Parents who have become used to having their daughters home may not want to send them back. The positive association between school discontinuation and marriage is well known, putting girls at risk of early marriage, unwanted pregnancies, poverty, trafficking and violence.
One of the lesser documented consequence of the pandemic is perhaps the spurt in child and early marriage. Poverty and uncertainty with employment were the key drivers of child marriage. Smaller dowries demanded for younger girls and the restrictions placed during the pandemic on the number of guests made child marriage all the more attractive as a cost-saving measure.
Another likely factor responsible was the absence of available support systems at the local level that wrestle pressures to marry off young girls. In the second wave, anecdotal reports suggested that girls orphaned were being married off early as well.
Consequently, reports of child marriage and sexual abuse have risen by up to 52% in some states in India. And this too is probably just the tip of the iceberg. The consequences of child marriage are grave and will likely impede if not overturn the progress made during the recent past and further widen inequities.
Working women faced enormous challenges during the lockdown with children being at home 24×7 and absence of domestic helps. The onus of childcare and home-schooling kids disproportionately fell on the women, negatively impacting their career.
For instance, about 7% men lost employment during the lockdown, compared with 47% women. With increasing number of organizations opening up physical offices, employers are also unable to offer flexible working options to their female staff, leading to a disproportionate attrition rate in women.
A survey showed that 77% women quit work in India due to lack of flexible work options. Women and families, especially in low-income households, will find it very difficult to cope and recover from these job losses.
Prolonged lockdowns and the devastating second wave along with all the issues discussed above have led to a surge in mental distress and resultant increase in suicides, with little in the way of social safety nets. According to a survey among the Indian urban youth about life in lockdown, 42% females stated that their well-being was strongly affected at that time.

# GIVEN ENTRIES
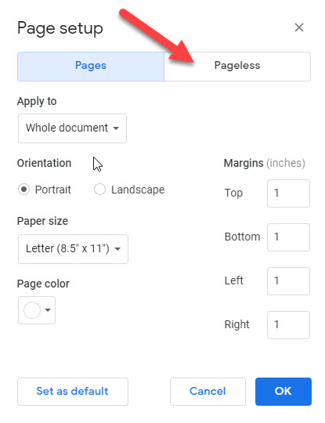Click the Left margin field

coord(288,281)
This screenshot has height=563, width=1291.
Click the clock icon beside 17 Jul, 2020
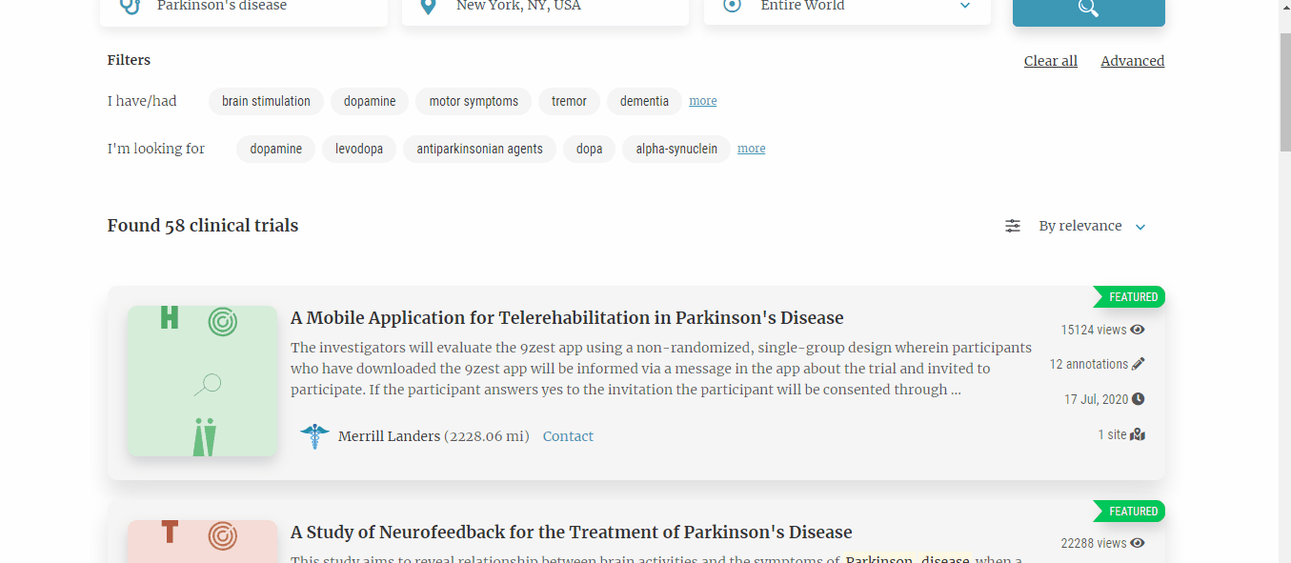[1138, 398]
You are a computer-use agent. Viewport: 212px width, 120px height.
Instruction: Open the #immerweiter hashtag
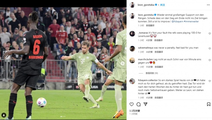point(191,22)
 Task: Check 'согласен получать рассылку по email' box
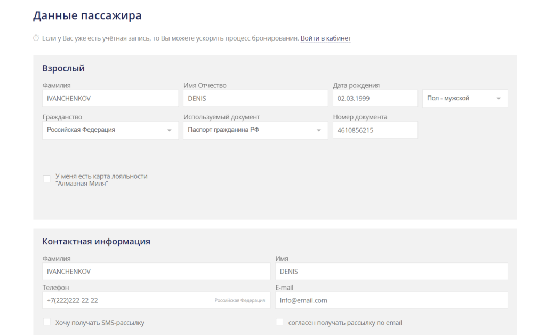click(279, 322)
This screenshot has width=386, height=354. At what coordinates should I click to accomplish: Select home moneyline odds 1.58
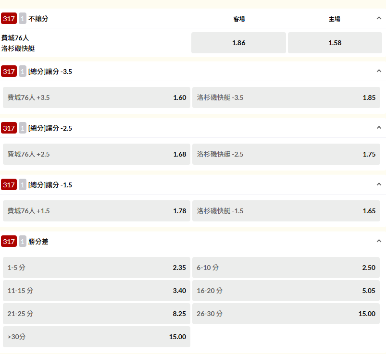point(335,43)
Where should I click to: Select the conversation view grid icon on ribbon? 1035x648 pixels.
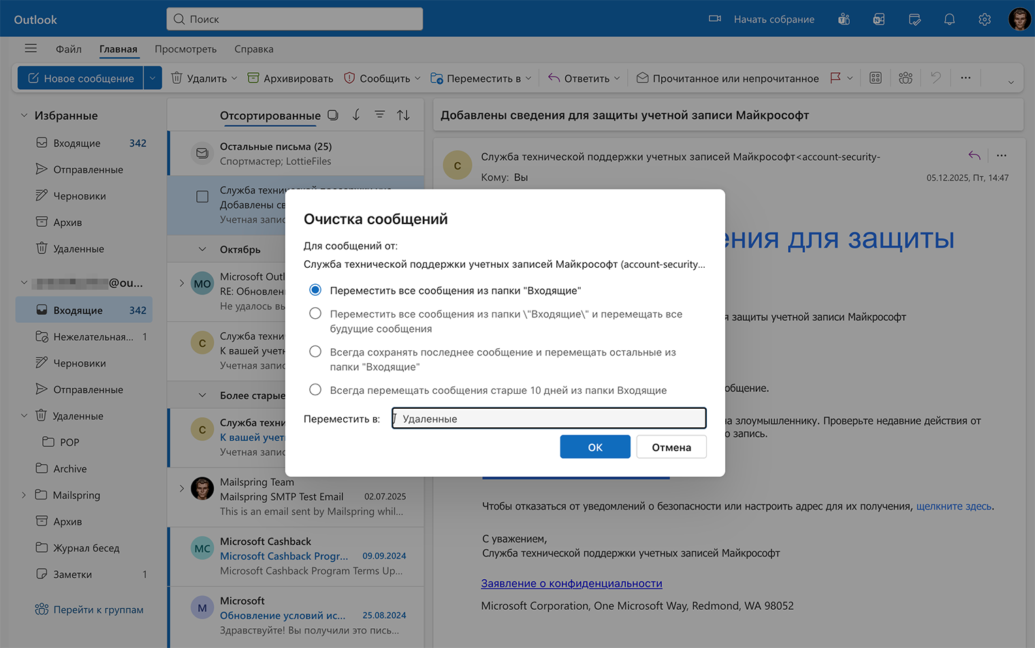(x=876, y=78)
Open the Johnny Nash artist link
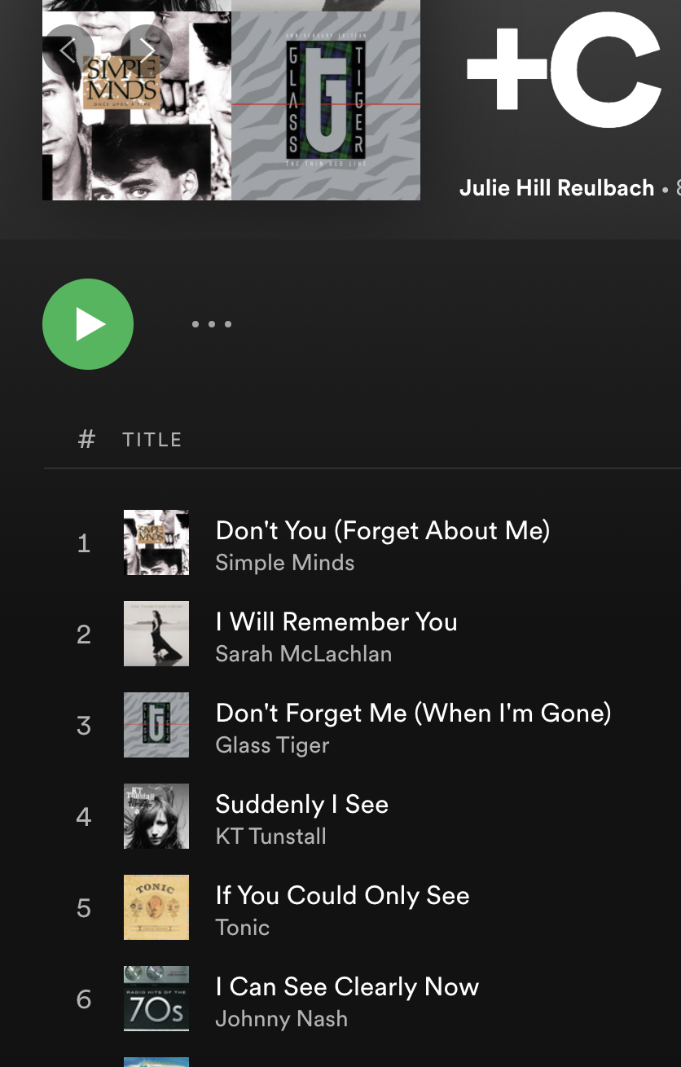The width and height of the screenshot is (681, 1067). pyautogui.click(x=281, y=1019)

# PROMPT 1
In the excerpt about the pandemic's effects on women and girls in India, what share of women lost employment during the lockdown?
# PROMPT 2
Pick up the excerpt about the pandemic's effects on women and girls in India after its final sentence, and continue it.

# ANSWER BOX 1
47% of women lost employment during the lockdown.

# ANSWER BOX 2
Although we do not have real numbers from India yet, other countries have seen a 40-55% rise in the suicide cases in women, mostly the 15-49 years age group. Psychiatrists and psychologists have seen a 2-3 time rise in the number of patients with depression and anxiety during Covid times.
The other downstream effects of poor mental health are becoming evident as well, with an increase in domestic violence against children, marital separation and divorce. This unfathomed pandemic of mental ill-health will have long-lasting repercussions on society.
Strangely, all these issues aren’t even part of “long-Covid”! It is time that we un-pack the complex implications of COVID-19 on women and girls in its entirety. This requires not only the scientists and physicians, but also policy-makers, community organizations, and most importantly a strong political will to work in coordination towards a common mission.
There is an emergent need for political and other opinion leaders to discuss these issues more openly on public foray to create a wider awareness. Looking beyond Covid-19, community programs that are at a stand-still and the altered roles of frontline workers at the grassroot level will need to be streamlined once again to address these dire issues.
We will need innovative strategies and solid policies to bring back our girls to school, stop child marriages and prevent women from losing their jobs.
We need to start seeing hidden realities, listen to their stories, and help amplify their real-life experiences so that when we strategize to re-build, we put women and girls right in the centre. Like Nelson Mandela said “If you want to change the world, help the women.”